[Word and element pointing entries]

........

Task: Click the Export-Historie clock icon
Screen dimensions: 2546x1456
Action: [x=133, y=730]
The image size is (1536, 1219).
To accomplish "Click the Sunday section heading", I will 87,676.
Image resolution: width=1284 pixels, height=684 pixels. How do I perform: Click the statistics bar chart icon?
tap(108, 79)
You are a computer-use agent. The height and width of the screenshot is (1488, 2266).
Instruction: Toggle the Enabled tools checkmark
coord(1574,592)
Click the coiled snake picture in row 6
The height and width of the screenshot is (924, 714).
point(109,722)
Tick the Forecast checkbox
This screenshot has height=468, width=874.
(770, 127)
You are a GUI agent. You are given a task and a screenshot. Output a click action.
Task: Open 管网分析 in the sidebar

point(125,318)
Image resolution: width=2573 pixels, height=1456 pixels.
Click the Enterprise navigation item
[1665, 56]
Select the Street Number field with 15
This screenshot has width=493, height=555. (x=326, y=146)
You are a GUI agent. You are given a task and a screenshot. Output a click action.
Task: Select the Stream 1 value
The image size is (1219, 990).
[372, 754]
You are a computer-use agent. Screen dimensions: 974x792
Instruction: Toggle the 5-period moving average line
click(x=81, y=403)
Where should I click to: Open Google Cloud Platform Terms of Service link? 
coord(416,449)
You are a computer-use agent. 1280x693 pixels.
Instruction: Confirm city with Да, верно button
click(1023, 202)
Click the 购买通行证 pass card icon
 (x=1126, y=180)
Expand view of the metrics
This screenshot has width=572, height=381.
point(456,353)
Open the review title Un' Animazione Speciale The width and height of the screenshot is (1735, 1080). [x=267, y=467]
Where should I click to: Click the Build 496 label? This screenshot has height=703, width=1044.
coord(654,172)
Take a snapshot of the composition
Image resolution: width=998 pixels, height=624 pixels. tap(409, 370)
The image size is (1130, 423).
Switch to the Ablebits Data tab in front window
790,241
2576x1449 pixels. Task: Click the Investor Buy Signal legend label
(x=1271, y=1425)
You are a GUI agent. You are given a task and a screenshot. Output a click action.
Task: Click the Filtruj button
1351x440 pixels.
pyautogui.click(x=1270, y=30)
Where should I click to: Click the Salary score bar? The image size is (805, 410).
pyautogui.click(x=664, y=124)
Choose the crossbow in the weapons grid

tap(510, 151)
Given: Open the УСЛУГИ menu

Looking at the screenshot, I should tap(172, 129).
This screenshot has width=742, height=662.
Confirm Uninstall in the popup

........

## TASK TO COMPLETE
Convert the lines from the one containing "Image resolution: width=1284" through the one containing "This screenshot has width=493, height=555.", both included, into a JSON list of strings with one string per line, skipping blank lines.

## FINAL ANSWER
[
  "Image resolution: width=1284 pixels, height=684 pixels. How do I perform: Click the statistics bar chart icon?",
  "tap(108, 79)",
  "You are a computer-use agent. The height and width of the screenshot is (1488, 2266).",
  "Instruction: Toggle the Enabled tools checkmark",
  "coord(1574,592)",
  "Click the coiled snake picture in row 6",
  "The height and width of the screenshot is (924, 714).",
  "point(109,722)",
  "Tick the Forecast checkbox",
  "This screenshot has height=468, width=874.",
  "(770, 127)",
  "You are a GUI agent. You are given a task and a screenshot. Output a click action.",
  "Task: Open 管网分析 in the sidebar",
  "point(125,318)",
  "Image resolution: width=2573 pixels, height=1456 pixels.",
  "Click the Enterprise navigation item",
  "[1665, 56]",
  "Select the Street Number field with 15",
  "This screenshot has width=493, height=555. (x=326, y=146)"
]